No início deste mês, John Kasarda visitou Belo Horizonte mais uma vez, nesta oportunidade para convocar a iniciativa privada e a Fundação Dom Cabral (FDC) a unirem esforços em prol da cidade-aeroporto, no terminal de Confins, e formar o Instituto da Aerotrópo-le de Belo Horizonte.


Ele comentou que a nova economia exige velocidade, e que a formação de novos líderes, com a cultura de aerotrópolis, deve começar agora.
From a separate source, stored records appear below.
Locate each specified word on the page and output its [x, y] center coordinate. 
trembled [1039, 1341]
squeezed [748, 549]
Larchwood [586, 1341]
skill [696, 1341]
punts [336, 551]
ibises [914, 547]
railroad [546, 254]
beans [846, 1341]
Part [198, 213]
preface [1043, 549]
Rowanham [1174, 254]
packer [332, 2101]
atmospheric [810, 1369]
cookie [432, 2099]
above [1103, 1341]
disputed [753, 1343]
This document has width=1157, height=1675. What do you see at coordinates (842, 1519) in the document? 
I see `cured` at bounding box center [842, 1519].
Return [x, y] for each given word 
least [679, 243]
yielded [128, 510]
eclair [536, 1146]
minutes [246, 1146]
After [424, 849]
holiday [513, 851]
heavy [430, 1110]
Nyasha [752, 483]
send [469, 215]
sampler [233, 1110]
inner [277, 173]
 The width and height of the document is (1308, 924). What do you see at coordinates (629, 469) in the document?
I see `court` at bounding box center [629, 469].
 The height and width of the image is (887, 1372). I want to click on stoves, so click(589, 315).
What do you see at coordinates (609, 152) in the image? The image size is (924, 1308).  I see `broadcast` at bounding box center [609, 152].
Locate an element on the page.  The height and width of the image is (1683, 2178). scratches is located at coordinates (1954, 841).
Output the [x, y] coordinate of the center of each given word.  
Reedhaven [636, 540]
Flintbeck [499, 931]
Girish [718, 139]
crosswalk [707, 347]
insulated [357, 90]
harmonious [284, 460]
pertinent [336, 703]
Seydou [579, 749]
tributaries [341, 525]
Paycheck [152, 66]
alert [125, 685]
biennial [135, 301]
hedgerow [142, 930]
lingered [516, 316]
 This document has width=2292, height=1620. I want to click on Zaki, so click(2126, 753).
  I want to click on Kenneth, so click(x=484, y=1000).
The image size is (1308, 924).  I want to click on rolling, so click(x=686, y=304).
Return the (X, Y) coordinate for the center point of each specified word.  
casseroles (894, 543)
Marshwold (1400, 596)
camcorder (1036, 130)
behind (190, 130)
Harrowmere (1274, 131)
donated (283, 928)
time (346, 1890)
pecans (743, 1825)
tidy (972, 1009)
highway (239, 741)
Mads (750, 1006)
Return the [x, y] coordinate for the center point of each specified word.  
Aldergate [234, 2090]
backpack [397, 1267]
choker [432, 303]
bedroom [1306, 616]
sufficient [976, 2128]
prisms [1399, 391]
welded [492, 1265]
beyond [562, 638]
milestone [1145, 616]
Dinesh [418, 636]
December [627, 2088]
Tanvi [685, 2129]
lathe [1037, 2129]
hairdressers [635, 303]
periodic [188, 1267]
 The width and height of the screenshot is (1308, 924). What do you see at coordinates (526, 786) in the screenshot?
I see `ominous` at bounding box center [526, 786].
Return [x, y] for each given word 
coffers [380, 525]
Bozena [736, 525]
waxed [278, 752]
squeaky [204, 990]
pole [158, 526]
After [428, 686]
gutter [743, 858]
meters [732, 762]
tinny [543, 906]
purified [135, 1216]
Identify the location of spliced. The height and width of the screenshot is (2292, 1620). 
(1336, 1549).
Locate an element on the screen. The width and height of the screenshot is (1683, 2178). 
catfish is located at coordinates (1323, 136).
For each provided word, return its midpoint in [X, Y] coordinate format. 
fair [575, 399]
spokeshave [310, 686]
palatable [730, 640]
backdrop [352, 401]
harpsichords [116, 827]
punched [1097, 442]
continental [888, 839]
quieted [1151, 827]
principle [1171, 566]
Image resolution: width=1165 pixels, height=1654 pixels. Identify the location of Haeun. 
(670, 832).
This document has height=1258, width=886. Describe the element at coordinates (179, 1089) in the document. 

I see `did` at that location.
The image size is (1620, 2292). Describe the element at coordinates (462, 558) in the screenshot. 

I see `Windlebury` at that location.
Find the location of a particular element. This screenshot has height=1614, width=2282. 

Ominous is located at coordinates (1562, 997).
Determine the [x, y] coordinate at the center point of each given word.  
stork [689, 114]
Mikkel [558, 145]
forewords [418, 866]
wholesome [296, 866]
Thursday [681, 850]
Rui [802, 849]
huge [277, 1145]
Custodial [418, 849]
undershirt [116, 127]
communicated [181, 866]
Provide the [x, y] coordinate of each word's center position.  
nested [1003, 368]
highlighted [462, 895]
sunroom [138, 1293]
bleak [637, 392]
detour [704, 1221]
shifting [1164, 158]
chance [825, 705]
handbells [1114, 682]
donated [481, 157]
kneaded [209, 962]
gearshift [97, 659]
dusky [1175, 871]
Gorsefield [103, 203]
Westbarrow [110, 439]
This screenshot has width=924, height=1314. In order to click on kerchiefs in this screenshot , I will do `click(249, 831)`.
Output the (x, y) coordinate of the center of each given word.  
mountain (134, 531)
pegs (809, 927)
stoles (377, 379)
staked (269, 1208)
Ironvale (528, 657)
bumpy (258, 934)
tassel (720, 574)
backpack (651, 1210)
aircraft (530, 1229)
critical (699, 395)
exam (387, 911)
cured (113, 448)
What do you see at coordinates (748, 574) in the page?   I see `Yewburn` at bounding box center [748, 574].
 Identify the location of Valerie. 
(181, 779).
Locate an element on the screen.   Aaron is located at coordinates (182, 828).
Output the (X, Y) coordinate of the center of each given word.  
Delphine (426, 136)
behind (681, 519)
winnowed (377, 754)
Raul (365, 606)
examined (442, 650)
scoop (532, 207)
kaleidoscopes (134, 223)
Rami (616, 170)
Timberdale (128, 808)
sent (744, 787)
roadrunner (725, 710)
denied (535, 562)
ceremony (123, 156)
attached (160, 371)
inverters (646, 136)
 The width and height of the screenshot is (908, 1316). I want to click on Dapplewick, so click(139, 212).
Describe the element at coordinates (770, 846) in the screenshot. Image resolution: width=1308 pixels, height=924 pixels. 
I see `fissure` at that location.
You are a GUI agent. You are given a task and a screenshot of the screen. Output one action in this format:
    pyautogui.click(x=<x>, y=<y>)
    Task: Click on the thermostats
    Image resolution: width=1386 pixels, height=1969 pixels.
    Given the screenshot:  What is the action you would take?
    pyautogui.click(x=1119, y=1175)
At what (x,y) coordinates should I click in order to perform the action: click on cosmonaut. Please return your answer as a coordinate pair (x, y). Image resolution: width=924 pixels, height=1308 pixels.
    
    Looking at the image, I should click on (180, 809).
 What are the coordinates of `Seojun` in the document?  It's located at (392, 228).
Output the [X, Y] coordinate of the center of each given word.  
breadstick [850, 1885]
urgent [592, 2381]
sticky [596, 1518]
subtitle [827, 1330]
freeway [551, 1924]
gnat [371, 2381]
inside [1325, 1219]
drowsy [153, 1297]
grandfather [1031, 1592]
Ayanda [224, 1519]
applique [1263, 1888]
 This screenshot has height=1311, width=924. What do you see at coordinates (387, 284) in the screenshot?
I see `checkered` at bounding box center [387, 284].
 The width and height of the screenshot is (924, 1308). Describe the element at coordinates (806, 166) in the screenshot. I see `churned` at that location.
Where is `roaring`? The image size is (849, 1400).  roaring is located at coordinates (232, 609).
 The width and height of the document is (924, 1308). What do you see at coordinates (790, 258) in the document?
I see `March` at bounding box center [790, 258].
O Hoje em Dia conversou com Kasarda que, além de defender o fechamento do Aeroporto da Pampulha, explicou como Belo Horizonte pode mudar de status no cenário econômico por meio do fortalecimento do modal aéreo.


Qual a definição de aerotrópolis?


A definição mais simples e resumida é que é uma cidade que se desenvolve ao redor do aeroporto. O aeroporto é o Centro da cidade. Uma região metropolitana urbana com infraestrutura e economia centralizada no aeroporto, com todos os tipos de serviços e de indústrias. O nome vem de aero e polis. Não fui o primeiro a usar o termo, mas eu desenvolvi o seu conceito e o popularizei.


Quais as experiências no mundo com aerotró-polis?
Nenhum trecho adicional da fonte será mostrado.